Accordingly, we find that the trial court did not abuse its discretion in these matters.

5. Pope also contends the trial court erred by permitting the prosecution to bolster the testimony of Elaine Thurmond and Roger Lord. Regarding Elaine Thurmond, Pope argues that the trial court erred by allowing an agent to testify about the contents of the statement she gave to the authorities after she testified. He contends that this testimony was inadmissible under Woodard v. State, 269 Ga. 317, 319 (2) (496 SE2d 896) (1998), because her veracity had not been *665challenged within the standards established in Woodard by alleging that her testimony was a recent fabrication or the result of improper influence or motive. Id. at 319. The transcript shows, however, that on cross-examination Pope questioned her about the benefits of her negotiated plea with the prosecution and whether her trial testimony was consistent with her statement to the authorities after her arrest. Therefore, we find that Pope sufficiently challenged Elaine Thurmond’s veracity to allow her rehabilitation through her prior statement to the police. Accordingly, we find no error.

Decided March 30, 2004 Turner, Willis & Alderman, Brett D. Turner, for appellant.

Pope next asserts that the trial court erred by allowing an agent to testify about prior occasions in which he had worked with Lord. Over Pope’s objection, the agent testified that Lord had been an FBI informant for 13 years, that he had been responsible for solving at least six homicides, and that Lord placed himself at risk by doing so. Pope relies upon Booker v. State, 242 Ga. App. 80, 84 (3) (528 SE2d 849) (2000), to contend that we must find that this was error. Assuming without deciding that permitting the agent to show that Lord had been credible in the past was error, however, we find that in the context of the entire case, and particularly the testimony of Elaine Thurmond, any error was harmless as it is highly probable that the error did not contribute to the judgment. Johnson v. State, supra, 238 Ga. at 60; Palmer v. State, supra, 186 Ga. App. at 897.

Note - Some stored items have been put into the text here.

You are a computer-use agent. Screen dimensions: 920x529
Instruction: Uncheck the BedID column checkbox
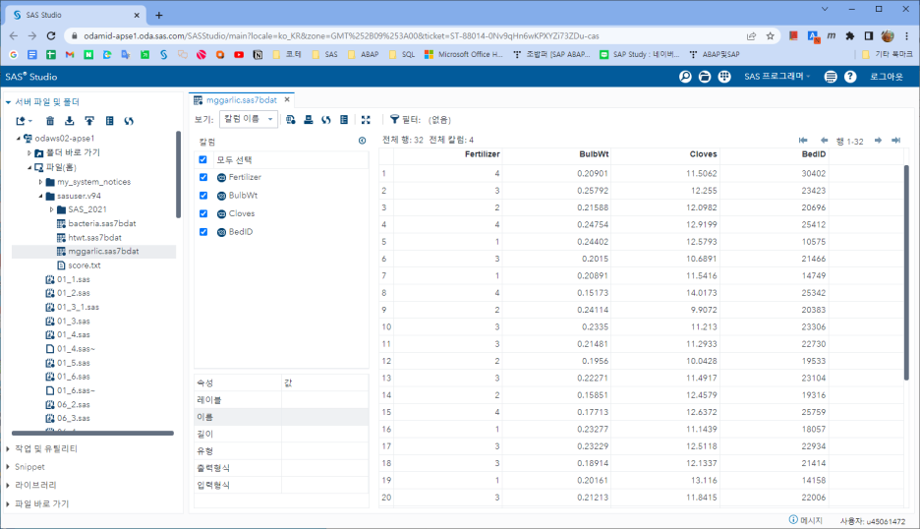[x=203, y=232]
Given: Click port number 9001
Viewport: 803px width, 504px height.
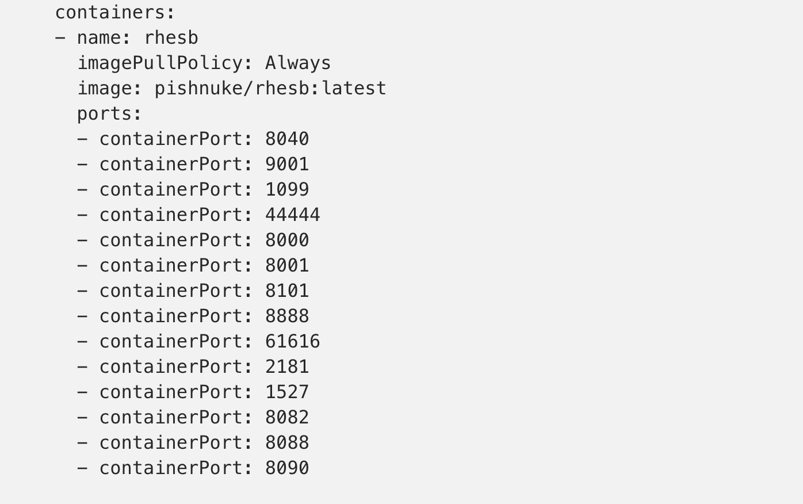Looking at the screenshot, I should click(x=287, y=164).
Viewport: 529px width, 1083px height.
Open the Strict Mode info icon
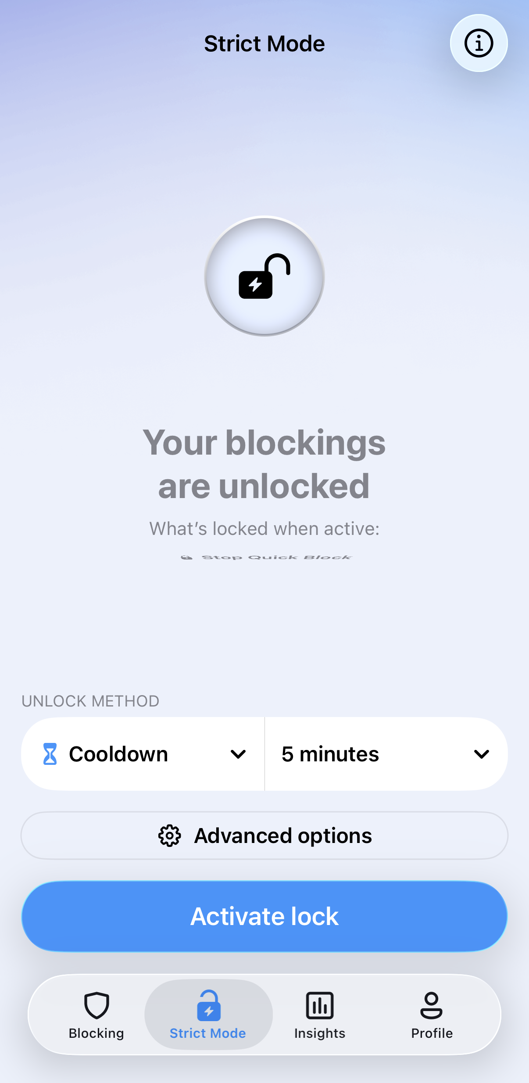click(x=479, y=43)
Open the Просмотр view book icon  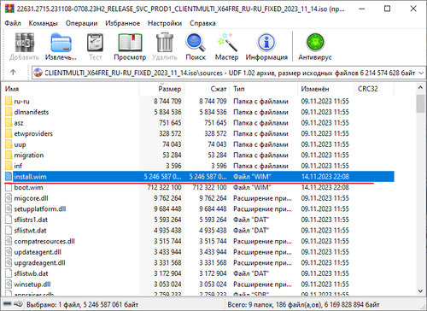pos(130,43)
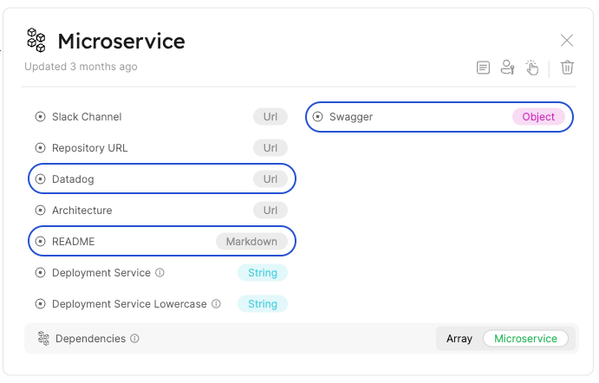
Task: Open the user permissions key icon
Action: (508, 68)
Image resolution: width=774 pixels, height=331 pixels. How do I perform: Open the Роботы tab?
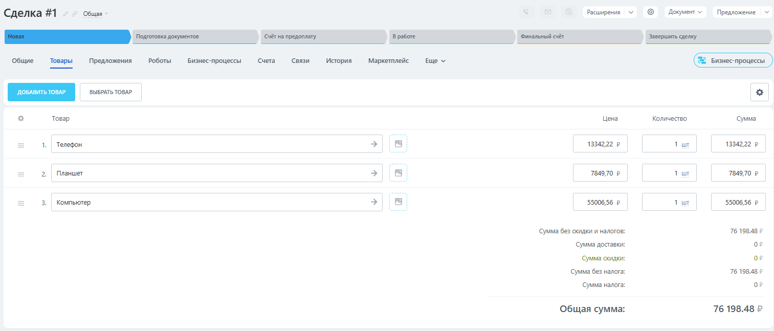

6. Finally, we find Pope’s allegation that the trial court erred by not replacing a juror who was sleeping during the presentation of evidence to be without merit. The transcript shows that Pope’s counsel noticed the juror sleeping while a tape recording was playing and brought the matter to the attention of the court. The court noted that the tape had been played the day before and offered to have the tape replayed if Pope wanted. Pope rejected this option and asked that the juror be excused. After the court cautioned the juror and the juror explained that he had a cold and had just dozed off for a few seconds, the trial court denied Pope’s request to excuse the juror. We find no error. Both Pope and the trial court properly followed their duties as set out in Foster v. State, 255 Ga. 425-426 (2) (339 SE2d 256) (1986). Yount v. State, 249 Ga. App. 563, 566 (2) (548 SE2d 674) (2001). Given the nature of the evidence presented, and the fact that the tape had been played earlier, it is apparent that Pope suffered no prejudice from the brief inattention of this juror. If any error resulted from not replaying the tape, Pope waived this error by rejecting the trial court’s offer to do so.

Judgment affirmed.

Andrews, P. J., and Adams, J., concur. Timothy G. Madison, District Attorney, Robin R. Riggs, Assistant District Attorney, for appellee.